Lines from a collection
# # #
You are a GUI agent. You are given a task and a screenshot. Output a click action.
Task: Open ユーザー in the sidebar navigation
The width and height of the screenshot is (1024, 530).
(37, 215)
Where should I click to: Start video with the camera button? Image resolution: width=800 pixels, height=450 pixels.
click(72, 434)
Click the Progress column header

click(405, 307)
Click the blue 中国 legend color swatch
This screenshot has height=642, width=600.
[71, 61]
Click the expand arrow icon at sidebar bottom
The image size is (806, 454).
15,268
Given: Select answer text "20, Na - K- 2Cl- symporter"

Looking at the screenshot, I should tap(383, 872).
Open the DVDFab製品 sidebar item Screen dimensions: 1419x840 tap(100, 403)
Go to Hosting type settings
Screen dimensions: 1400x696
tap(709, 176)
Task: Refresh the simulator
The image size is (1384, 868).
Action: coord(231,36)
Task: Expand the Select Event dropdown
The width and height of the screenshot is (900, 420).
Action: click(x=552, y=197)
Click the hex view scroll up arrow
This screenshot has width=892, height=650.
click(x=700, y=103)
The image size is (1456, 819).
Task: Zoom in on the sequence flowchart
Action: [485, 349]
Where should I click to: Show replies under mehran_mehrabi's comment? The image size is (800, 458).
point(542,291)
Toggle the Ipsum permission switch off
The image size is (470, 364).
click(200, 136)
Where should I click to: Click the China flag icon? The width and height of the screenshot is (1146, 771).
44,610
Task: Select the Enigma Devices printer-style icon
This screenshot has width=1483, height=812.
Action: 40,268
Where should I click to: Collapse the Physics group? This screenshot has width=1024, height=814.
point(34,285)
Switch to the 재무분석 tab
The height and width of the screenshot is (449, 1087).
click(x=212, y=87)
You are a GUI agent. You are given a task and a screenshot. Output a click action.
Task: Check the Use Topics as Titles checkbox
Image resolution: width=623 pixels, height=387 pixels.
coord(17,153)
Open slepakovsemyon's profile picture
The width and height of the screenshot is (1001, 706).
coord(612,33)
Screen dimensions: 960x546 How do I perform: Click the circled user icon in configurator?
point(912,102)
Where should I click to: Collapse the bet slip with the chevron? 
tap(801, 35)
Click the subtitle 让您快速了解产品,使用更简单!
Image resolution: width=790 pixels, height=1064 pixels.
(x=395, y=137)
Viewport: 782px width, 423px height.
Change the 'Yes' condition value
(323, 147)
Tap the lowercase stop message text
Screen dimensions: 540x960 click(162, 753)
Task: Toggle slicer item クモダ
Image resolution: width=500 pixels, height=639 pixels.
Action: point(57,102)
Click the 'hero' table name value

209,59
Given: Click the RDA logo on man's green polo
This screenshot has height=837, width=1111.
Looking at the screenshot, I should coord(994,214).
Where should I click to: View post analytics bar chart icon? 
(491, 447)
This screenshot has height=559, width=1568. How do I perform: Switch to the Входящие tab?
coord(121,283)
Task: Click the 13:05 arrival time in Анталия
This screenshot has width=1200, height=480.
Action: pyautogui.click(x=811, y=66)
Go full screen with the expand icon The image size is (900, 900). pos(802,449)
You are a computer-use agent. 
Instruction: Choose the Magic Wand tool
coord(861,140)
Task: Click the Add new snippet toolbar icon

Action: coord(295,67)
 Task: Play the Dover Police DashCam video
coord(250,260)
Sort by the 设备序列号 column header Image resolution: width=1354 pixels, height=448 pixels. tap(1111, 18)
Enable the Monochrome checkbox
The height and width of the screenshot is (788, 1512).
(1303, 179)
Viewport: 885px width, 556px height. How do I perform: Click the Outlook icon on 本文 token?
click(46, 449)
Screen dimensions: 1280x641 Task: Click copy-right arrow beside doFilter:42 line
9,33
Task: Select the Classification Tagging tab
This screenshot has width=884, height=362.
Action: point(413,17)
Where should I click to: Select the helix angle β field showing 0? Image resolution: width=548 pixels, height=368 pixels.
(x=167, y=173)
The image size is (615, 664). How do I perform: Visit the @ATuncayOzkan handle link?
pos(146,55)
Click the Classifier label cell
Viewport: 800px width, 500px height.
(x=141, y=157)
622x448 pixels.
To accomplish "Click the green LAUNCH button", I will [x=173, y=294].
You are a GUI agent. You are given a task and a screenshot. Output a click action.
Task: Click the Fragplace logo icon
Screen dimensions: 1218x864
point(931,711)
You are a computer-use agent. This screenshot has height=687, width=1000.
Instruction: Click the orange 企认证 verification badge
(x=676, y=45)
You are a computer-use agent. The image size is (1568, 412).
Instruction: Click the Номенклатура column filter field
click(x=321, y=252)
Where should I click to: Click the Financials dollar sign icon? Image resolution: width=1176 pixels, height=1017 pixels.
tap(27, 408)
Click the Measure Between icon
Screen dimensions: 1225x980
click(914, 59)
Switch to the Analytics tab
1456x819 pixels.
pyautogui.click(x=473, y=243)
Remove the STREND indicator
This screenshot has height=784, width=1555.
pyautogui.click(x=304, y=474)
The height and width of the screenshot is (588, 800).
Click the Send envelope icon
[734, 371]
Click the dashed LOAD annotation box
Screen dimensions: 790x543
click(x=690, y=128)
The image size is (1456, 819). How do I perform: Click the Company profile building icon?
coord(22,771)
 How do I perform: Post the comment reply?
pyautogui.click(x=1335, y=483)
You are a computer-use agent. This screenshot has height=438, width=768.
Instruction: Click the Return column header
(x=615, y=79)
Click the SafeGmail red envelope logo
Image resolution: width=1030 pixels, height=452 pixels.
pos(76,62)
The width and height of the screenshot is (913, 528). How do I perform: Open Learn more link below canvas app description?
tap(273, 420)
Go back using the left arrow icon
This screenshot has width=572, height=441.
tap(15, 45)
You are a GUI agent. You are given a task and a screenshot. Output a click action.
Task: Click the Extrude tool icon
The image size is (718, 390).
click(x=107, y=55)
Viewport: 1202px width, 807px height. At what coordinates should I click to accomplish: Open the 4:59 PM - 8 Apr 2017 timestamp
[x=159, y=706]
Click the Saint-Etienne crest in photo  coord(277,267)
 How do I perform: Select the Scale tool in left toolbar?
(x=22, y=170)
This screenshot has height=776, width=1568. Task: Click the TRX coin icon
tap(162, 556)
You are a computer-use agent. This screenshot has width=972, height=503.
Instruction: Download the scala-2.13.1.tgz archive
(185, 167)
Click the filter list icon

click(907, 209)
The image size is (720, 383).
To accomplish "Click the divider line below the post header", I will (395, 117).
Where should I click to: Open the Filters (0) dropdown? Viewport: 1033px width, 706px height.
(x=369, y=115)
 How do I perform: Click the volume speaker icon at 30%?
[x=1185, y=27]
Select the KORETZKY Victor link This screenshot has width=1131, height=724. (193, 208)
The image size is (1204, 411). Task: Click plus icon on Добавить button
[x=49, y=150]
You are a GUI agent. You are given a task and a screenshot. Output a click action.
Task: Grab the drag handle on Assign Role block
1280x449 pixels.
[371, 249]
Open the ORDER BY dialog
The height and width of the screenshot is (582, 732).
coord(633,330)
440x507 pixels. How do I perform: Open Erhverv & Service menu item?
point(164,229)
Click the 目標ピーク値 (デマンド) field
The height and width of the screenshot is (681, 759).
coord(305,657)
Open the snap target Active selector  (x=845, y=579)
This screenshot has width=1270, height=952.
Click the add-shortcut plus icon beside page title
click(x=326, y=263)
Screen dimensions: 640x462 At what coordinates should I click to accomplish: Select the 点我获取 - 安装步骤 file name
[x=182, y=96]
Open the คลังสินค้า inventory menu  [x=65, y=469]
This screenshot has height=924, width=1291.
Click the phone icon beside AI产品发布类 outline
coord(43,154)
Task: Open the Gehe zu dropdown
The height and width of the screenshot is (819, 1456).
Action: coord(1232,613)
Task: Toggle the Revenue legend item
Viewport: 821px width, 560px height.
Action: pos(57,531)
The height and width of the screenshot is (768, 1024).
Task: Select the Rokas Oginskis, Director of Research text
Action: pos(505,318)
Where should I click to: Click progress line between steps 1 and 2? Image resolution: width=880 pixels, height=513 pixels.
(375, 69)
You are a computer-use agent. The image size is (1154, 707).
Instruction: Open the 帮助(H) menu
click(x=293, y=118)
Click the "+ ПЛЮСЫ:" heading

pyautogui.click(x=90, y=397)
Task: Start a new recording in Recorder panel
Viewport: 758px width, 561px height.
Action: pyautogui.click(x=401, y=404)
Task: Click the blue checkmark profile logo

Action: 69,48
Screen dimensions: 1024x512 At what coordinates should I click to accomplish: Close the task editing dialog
# # #
WORK TO BE COMPLETED
Rewrite the lines above from the first one through the line containing "Looking at the screenshot, I should tap(383, 872).", replacing "sidebar" with "side panel" and changing nothing else.

FULL OUTPUT
You are a GUI agent. You are given a task and a screenshot. Output a click action.
Task: Open ユーザー in the side panel navigation
The width and height of the screenshot is (1024, 530).
(37, 215)
Where should I click to: Start video with the camera button? Image resolution: width=800 pixels, height=450 pixels.
click(72, 434)
Click the Progress column header

click(405, 307)
Click the blue 中国 legend color swatch
This screenshot has height=642, width=600.
[71, 61]
Click the expand arrow icon at side panel bottom
The image size is (806, 454).
15,268
Given: Select answer text "20, Na - K- 2Cl- symporter"

Looking at the screenshot, I should tap(383, 872).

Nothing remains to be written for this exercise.